**REQUIREMENT**
Check each line of the listing, and copy it if it contains the word "computer".
═══ DATA FOR THIS EXERCISE
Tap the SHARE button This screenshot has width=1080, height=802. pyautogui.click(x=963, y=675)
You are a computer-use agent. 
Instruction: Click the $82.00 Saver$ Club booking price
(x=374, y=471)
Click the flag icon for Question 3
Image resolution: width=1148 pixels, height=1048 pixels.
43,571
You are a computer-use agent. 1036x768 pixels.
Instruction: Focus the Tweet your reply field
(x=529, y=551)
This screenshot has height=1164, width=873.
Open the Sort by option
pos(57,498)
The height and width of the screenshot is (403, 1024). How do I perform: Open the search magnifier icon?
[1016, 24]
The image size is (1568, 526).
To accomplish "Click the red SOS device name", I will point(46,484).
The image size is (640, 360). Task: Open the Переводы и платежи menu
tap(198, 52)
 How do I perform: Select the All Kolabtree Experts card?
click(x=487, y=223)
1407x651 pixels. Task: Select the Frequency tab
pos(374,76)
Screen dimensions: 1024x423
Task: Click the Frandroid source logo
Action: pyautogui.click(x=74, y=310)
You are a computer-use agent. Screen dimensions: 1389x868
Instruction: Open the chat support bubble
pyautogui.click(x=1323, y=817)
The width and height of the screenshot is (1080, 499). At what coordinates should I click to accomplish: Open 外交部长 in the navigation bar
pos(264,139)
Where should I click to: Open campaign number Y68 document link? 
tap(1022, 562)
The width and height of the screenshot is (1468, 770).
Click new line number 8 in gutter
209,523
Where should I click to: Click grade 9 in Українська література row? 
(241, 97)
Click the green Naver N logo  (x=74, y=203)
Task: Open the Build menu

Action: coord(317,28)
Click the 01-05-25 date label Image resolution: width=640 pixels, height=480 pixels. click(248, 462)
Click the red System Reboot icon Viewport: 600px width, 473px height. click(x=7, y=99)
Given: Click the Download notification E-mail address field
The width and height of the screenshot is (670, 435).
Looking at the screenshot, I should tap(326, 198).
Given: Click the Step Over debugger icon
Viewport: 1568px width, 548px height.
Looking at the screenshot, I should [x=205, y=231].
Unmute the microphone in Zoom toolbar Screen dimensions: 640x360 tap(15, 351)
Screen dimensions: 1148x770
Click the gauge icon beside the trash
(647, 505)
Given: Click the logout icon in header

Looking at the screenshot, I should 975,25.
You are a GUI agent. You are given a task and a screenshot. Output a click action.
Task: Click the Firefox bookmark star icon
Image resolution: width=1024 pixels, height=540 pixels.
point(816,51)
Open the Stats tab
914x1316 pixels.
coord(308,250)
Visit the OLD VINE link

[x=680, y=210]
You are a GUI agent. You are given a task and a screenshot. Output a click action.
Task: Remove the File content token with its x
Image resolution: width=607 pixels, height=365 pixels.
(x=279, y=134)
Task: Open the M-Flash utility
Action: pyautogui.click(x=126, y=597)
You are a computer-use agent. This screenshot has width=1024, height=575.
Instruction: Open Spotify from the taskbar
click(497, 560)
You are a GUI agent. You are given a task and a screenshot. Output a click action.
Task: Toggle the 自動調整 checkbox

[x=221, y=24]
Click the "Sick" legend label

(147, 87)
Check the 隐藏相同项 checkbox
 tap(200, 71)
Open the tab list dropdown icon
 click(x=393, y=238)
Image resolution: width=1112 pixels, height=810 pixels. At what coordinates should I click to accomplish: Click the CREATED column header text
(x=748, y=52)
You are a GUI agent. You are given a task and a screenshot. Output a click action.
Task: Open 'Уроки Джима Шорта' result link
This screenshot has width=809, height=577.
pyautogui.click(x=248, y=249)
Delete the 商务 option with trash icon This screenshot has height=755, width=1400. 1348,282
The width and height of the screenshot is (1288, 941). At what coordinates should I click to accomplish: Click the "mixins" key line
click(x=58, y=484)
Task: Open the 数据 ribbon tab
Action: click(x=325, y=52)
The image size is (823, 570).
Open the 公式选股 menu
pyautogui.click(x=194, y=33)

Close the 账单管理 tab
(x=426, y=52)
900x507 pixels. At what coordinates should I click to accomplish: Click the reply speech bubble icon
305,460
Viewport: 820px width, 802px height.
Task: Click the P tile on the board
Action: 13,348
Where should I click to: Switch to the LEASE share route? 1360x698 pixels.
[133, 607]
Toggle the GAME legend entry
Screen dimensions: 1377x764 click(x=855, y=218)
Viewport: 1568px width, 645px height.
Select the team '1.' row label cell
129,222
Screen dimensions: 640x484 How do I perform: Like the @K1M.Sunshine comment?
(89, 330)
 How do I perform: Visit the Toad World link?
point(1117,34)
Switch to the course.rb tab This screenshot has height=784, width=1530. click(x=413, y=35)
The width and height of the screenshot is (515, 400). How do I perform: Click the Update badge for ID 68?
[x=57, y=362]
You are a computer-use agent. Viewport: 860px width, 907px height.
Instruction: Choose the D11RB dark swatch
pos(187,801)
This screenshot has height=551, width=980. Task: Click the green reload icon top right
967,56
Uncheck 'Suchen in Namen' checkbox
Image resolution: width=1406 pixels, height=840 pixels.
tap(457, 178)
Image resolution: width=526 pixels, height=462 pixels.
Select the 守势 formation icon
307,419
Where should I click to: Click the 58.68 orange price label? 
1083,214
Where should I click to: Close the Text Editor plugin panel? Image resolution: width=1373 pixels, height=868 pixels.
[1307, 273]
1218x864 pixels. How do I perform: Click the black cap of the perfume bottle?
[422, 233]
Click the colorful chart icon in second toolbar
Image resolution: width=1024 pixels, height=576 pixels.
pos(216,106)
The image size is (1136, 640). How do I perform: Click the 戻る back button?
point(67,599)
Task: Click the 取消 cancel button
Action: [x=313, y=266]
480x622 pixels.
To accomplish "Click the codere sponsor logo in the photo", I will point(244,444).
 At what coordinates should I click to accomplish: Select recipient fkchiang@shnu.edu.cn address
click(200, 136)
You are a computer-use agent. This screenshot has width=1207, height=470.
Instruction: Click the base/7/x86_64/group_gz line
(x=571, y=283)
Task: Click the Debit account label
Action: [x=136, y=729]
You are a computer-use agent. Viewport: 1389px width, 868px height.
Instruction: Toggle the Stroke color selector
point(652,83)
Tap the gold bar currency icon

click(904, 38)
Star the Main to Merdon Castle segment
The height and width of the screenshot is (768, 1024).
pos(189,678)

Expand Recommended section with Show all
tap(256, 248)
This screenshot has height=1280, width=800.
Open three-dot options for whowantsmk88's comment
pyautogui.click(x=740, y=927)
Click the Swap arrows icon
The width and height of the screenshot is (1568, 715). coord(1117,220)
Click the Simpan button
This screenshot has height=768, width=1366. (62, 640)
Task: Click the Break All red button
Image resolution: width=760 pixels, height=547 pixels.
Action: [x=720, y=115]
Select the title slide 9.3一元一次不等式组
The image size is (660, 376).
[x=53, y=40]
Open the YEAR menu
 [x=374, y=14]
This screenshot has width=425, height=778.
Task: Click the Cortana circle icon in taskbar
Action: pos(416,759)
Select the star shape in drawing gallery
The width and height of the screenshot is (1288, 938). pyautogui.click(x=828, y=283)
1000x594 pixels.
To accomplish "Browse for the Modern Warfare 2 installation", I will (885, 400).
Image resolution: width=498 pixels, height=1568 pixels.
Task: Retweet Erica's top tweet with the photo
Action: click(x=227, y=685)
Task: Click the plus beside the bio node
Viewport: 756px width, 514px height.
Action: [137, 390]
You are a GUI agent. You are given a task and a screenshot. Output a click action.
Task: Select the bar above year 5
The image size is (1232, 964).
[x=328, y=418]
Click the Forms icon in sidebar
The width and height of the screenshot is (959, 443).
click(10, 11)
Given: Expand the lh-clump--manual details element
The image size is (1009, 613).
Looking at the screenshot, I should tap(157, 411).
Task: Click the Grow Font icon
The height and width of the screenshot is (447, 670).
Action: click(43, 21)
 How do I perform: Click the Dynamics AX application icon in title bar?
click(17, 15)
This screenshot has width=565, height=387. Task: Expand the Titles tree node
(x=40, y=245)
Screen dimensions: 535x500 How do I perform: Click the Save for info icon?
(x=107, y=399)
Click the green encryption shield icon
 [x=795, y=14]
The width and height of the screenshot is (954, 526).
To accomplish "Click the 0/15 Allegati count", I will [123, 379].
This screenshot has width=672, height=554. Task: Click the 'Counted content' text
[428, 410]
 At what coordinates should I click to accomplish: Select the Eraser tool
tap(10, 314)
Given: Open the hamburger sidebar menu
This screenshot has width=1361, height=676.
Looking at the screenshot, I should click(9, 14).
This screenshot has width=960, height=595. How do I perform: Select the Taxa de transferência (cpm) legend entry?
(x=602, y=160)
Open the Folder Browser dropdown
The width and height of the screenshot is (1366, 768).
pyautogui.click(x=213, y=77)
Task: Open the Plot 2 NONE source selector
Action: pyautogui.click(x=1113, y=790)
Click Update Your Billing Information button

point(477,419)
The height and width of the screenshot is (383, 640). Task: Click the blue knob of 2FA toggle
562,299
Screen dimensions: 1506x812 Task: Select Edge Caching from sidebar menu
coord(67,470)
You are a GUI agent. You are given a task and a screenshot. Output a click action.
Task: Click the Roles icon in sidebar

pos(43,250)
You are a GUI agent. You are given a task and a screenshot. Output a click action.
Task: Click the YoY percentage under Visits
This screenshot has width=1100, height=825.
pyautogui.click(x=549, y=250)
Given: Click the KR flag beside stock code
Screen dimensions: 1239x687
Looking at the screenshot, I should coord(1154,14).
══════
**EXERCISE RESPONSE**
You are a computer-use agent. 
You are a computer-use agent. 1036x768 pixels.
You are a computer-use agent. Screen dimensions: 1389x868
You are a computer-use agent. This screenshot has width=1024, height=575.
You are a computer-use agent. Viewport: 860px width, 907px height.
You are a computer-use agent. This screenshot has width=1207, height=470.
You are a computer-use agent. Viewport: 1389px width, 868px height.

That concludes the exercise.